/---
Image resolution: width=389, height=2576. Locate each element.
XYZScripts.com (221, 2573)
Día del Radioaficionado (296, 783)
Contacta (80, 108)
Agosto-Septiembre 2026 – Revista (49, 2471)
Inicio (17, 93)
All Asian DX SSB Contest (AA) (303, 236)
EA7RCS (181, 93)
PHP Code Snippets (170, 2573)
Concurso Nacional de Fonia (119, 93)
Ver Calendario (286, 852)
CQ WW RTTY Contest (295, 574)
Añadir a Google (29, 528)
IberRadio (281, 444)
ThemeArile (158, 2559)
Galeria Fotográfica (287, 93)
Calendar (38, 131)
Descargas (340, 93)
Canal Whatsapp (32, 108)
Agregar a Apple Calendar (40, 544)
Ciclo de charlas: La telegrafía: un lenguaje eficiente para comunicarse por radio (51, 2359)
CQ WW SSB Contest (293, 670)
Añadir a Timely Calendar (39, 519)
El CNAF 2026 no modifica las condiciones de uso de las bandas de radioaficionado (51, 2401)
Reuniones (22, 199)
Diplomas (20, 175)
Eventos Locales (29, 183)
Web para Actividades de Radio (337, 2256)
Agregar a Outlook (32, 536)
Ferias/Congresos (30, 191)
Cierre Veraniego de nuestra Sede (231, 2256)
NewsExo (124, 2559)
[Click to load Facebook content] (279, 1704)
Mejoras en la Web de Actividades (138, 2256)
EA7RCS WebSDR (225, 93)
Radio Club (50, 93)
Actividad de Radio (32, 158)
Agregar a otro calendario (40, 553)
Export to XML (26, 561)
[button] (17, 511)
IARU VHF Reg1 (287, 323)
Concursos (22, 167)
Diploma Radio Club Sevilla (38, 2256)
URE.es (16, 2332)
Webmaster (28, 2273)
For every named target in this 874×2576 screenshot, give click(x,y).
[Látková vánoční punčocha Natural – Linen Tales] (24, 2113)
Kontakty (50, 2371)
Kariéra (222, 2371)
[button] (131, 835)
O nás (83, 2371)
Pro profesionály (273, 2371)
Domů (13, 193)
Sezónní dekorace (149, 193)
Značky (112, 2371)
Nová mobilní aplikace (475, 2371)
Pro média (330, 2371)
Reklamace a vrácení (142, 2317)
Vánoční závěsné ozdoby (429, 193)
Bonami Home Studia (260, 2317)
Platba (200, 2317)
\---
What to produce: In the data above, which lines lie between the line with "Agosto-Septiembre 2026 – Revista (49, 2471)" and the line with "Ferias/Congresos (30, 191)", inclusive? Print those lines exactly and nothing else.

Task response:
Agosto-Septiembre 2026 – Revista (49, 2471)
Inicio (17, 93)
All Asian DX SSB Contest (AA) (303, 236)
EA7RCS (181, 93)
PHP Code Snippets (170, 2573)
Concurso Nacional de Fonia (119, 93)
Ver Calendario (286, 852)
CQ WW RTTY Contest (295, 574)
Añadir a Google (29, 528)
IberRadio (281, 444)
ThemeArile (158, 2559)
Galeria Fotográfica (287, 93)
Calendar (38, 131)
Descargas (340, 93)
Canal Whatsapp (32, 108)
Agregar a Apple Calendar (40, 544)
Ciclo de charlas: La telegrafía: un lenguaje eficiente para comunicarse por radio (51, 2359)
CQ WW SSB Contest (293, 670)
Añadir a Timely Calendar (39, 519)
El CNAF 2026 no modifica las condiciones de uso de las bandas de radioaficionado (51, 2401)
Reuniones (22, 199)
Diplomas (20, 175)
Eventos Locales (29, 183)
Web para Actividades de Radio (337, 2256)
Agregar a Outlook (32, 536)
Ferias/Congresos (30, 191)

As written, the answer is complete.